Investments in Hypes haben sich selten bewährt!

Der Hype um Aktien, bei denen Künstliche Intelligenz eine Rolle spielt, ist enorm. Die Kurs-Gewinn-Verhältnisse (KGV) sind trotz der aktuellen Korrektur der Märkte immer noch gewaltig. Bei NVIDIA lag das KGV zeitweise über 200. Wobei man zugeben muss, dass die jüngsten Quartalszahlen durchaus überzeugt haben. Rechtfertigt das aber ein so hohes KGV? Aus unserer Sicht nicht. Denn es ist unklar, wie sich das Unternehmen auch in Zukunft, bei der sich rasant entwickelnden Forschung im KI-Bereich, schlagen wird.

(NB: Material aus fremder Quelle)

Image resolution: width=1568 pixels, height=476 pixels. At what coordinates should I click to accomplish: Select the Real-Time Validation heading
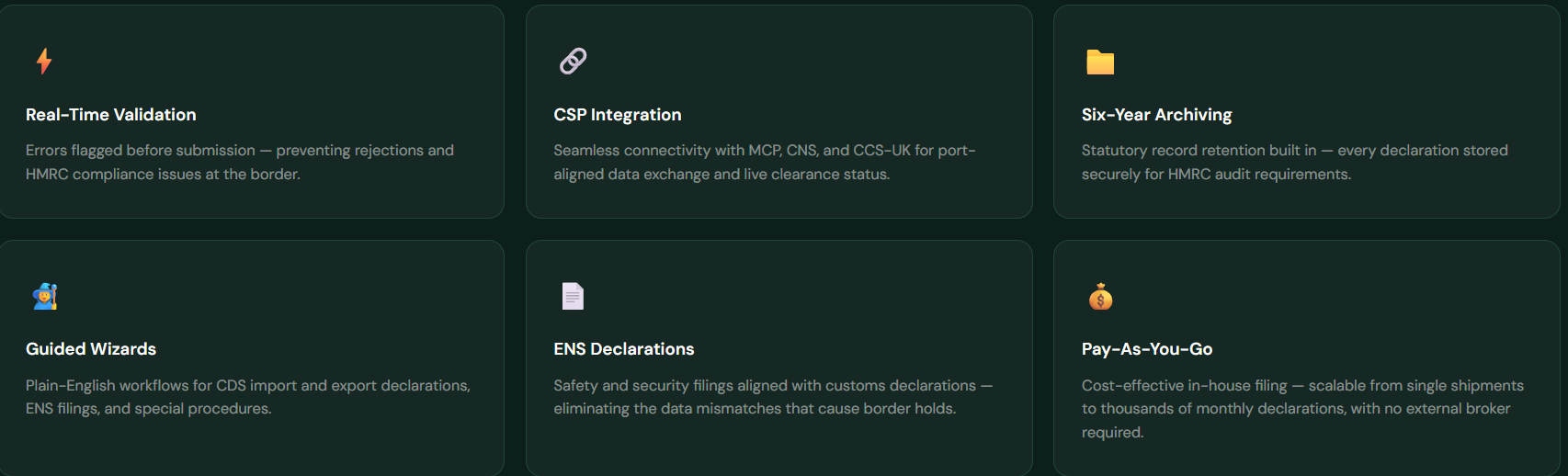coord(111,115)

Wer zählt auch noch in 10 Jahren zu den Gewinnern?

Hier soll nicht angezweifelt werden, dass KI die Wirtschaft einen Riesenschritt nach vorne gebracht hat und weiterbringen wird. Sie wird unser Leben und die Wirtschaft weiter revolutionieren. Aber: Auf welche Unternehmen soll man als Investor setzen? Wer überlebt die nächsten 5 bis 10 Jahre? Allein in Deutschland gibt es knapp über 2.800 Startups, die sich mit Künstlicher Intelligenz beschäftigen. Ist da ein neues Microsoft dabei? Und wenn ja, welche von den unzähligen Ideen-Schmieden ist es? Klar, dass sich weiterhin Giganten wie Alphabet, Amazon & Co. vorne tummeln werden. Aber die „Magnificent Seven“, wie Apple, Meta und all die anderen Tech-Riesen sind schon ambitioniert bewertet. Und: Wer von ihnen wird schlussendlich dauerhaft zu den Gewinnern gehören?

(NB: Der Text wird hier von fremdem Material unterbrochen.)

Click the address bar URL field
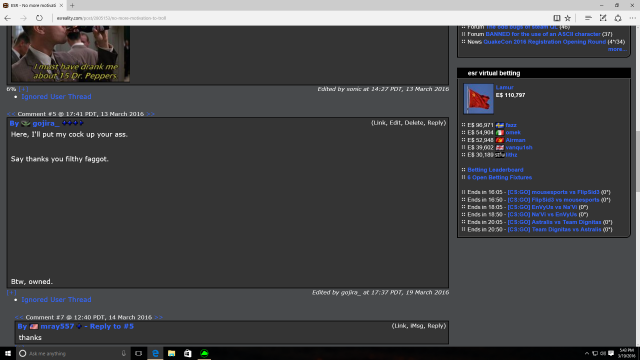The height and width of the screenshot is (360, 640). (286, 18)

„Alte“ Unternehmen haben sich auch in Krisen bewährt

Warum nicht stattdessen in bereits etablierte Unternehmen investieren, die zwangsläufig schon viele Krisen überlebt haben. Diese sollten bessere Zukunftsaussichten haben als die Newcomer der Stunde. Die Mehrheit der heißen IPOs und Spacs aus dem wilden Boom der Jahre 2020 und 2021 dürften die nächste Krise eher nicht überleben. Ihre Produkte und Prozesse sowie ihre Bilanzen waren bisher noch zu selten irgendwelchen Stresstests ausgesetzt.

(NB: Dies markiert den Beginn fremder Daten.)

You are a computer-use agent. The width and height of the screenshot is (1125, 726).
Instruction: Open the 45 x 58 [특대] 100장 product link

Nur ein Tech-Riese schlug über die vergangenen 20 Jahre den S&P 500

Viele Investoren kaufen jedoch immer wieder gerne den neusten Modetrend und versprechen sich davon fantastische Gewinne. Sie reiten den jüngsten Hype. Dabei wird jedoch für junge Zukunftsaktien meist viel zu viel bezahlt. Deshalb gehen viele dieser Investments auch nur selten auf. Rob Arnott von Research Affiliates hat mit Blick auf den aktuellen Hype um Künstliche Intelligenz und NVIDIA untersucht, was aus den Superstars der Tech-Blase des Jahres 2000 geworden ist. Von den zehn größten Tech-Aktien schaffte es mit Microsoft nur eine einzige, bis heute besser als der S&P-500-Index abzuschneiden – und dies auch erst dank der jüngsten Rally. Davor waren auch Microsoft-Aktionäre lange 18 Jahre hinter dem Index zurückgeblieben.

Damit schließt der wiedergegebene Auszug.